2.1 The partition of marine environment

The marine environment can be classified into two macro domains: the benthic domain, composed of the seabed and benthic organisms, and the pelagic domain composed of the overlying water column.

The coast is the boundary between the sea and the land, and is partially submerged by the water. It can be high and rocky or low and sandy but it is always formed by different areas (FIG.1_SES2.1):

Fig1_SES2.1 Costal components. Fondazione Cetacea

– littoral zone: the area emerges wet by the waves only when the sea is rough;
– intertidal zone: the area affected by the tide (VIDEO 1_SES2.1).
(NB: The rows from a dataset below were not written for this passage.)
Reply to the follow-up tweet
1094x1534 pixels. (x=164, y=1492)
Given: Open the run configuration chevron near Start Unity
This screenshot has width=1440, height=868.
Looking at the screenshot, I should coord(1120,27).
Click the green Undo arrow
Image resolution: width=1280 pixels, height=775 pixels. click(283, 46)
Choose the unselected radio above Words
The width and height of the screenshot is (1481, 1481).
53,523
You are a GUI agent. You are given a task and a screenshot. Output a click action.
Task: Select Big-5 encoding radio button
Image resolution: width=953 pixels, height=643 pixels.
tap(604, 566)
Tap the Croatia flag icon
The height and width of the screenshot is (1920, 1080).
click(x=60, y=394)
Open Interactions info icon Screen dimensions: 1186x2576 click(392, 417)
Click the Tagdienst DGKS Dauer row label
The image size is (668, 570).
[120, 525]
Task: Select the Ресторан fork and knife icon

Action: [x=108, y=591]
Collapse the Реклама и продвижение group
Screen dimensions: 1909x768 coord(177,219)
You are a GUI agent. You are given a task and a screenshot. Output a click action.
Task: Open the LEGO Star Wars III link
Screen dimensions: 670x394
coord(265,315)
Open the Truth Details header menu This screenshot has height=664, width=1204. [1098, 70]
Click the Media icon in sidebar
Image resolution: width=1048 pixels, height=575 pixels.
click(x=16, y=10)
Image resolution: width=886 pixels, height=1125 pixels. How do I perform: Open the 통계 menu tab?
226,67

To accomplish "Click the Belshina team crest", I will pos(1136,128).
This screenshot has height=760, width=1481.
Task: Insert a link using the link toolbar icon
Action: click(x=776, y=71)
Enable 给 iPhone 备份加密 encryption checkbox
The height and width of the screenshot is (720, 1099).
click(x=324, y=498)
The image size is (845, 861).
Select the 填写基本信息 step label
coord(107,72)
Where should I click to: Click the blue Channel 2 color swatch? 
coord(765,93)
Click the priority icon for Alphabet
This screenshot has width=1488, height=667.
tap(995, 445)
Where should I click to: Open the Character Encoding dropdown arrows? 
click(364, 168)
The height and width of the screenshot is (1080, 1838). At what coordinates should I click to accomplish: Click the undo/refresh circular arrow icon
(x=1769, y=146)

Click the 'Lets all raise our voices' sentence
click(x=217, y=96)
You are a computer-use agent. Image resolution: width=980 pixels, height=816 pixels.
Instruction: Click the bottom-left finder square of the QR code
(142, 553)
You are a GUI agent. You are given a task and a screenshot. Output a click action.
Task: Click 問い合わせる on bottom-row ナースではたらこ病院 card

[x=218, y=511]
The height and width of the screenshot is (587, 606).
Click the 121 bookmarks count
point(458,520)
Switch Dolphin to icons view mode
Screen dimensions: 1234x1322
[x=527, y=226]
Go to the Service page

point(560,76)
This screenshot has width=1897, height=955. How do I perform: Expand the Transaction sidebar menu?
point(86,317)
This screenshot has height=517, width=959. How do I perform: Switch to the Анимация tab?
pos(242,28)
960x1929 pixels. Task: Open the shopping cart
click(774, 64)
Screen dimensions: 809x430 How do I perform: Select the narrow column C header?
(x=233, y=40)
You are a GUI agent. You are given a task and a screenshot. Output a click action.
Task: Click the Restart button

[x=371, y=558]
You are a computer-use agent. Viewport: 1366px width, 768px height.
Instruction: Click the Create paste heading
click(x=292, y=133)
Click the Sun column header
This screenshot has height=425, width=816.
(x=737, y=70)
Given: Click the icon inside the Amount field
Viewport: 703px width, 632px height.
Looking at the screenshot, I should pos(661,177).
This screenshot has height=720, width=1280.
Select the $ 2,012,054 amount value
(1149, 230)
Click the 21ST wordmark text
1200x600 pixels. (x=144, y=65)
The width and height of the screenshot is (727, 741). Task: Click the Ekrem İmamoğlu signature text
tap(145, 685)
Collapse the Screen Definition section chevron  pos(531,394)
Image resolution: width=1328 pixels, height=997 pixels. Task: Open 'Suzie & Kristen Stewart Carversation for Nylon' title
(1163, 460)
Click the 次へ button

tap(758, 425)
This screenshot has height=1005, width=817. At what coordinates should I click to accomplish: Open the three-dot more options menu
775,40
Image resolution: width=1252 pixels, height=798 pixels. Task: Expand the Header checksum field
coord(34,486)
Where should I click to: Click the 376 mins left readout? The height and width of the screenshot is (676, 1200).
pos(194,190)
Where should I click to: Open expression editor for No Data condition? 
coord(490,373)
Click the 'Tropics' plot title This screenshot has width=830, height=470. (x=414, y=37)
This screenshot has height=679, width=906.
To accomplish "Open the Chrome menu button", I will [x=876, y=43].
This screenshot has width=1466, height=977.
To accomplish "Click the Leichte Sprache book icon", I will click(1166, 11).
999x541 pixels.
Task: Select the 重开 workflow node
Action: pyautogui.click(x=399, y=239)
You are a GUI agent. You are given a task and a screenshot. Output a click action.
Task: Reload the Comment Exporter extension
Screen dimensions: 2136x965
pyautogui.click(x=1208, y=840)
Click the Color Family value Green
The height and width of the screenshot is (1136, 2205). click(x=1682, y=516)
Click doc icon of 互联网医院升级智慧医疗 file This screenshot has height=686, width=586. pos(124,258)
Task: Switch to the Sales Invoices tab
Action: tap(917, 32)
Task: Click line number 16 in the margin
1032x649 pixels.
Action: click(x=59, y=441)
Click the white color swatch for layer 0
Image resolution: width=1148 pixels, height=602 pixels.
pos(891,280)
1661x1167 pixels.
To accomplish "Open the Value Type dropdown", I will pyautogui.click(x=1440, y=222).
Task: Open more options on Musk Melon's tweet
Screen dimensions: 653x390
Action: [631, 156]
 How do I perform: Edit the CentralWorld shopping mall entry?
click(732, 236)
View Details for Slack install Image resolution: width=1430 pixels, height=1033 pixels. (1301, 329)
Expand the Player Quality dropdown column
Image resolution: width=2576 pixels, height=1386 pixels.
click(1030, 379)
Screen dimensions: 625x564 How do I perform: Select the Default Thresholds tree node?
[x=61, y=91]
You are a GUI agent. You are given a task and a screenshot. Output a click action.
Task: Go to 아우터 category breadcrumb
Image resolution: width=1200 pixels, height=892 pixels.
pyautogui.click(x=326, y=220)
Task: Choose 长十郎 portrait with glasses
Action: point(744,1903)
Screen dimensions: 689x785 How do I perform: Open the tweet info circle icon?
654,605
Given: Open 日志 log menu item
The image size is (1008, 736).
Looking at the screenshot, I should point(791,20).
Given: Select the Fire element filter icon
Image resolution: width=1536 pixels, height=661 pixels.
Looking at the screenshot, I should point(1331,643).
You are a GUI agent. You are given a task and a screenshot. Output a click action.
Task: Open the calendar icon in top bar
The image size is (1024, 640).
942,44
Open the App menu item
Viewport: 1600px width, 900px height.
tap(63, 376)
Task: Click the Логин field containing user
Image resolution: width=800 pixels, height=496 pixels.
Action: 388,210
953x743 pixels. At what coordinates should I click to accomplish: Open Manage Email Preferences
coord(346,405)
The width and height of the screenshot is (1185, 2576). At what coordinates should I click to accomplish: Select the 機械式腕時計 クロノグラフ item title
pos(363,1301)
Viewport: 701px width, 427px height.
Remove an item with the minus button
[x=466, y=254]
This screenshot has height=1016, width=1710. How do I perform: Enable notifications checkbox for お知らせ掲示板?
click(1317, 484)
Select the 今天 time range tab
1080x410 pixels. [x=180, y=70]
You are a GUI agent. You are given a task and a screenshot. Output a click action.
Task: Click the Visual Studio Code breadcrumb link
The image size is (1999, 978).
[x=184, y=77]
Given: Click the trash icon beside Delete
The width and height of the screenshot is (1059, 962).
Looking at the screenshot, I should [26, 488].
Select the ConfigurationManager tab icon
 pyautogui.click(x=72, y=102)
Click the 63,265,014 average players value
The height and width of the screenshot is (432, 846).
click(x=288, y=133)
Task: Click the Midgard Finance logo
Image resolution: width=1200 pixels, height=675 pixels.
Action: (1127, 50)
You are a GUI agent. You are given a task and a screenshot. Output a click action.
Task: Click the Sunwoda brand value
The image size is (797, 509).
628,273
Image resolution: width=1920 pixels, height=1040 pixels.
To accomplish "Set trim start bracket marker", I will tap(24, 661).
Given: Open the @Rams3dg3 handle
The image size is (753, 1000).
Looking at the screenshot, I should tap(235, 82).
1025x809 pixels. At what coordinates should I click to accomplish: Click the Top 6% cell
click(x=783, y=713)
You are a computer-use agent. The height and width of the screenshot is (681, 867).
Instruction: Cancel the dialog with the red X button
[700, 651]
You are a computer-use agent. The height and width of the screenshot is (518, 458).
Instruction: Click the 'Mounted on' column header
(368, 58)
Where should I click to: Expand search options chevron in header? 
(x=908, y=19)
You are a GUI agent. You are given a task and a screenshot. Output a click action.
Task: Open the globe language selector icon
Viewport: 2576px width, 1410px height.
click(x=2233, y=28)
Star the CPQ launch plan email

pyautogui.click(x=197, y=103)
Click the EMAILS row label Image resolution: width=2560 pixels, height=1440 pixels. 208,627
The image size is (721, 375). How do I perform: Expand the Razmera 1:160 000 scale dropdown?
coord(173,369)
It’s compose by:
a. high tide zone, relatively dry
b. middle tide zone, covered by high tide and exposed by low tide
c. low tide zone, usually wet
– infralitoral: submerged area from the low tide limit to the depth where the light cannot reach.
– circalittoral: submerged area where darkness starts from a deep of 200 meters.

Intertidal Zonation Explained. By Derek Bodreau, https://www.youtube.com/watch?v=Ofyn9aXw8sM

In each zone it is possible to find a characteristic marine organisms adapted to the particular environmental conditions.
For example, in the rocky littoral zone, it’s easy find as animal life sea snails that feed on algae and move according to the movements of the sea or barnacles (FIG.2_SES2.1) that attacked to the rock, conserve sea water to survive during the tide dry period.

Fig2_SES2.1 Amphibalanus improvisus.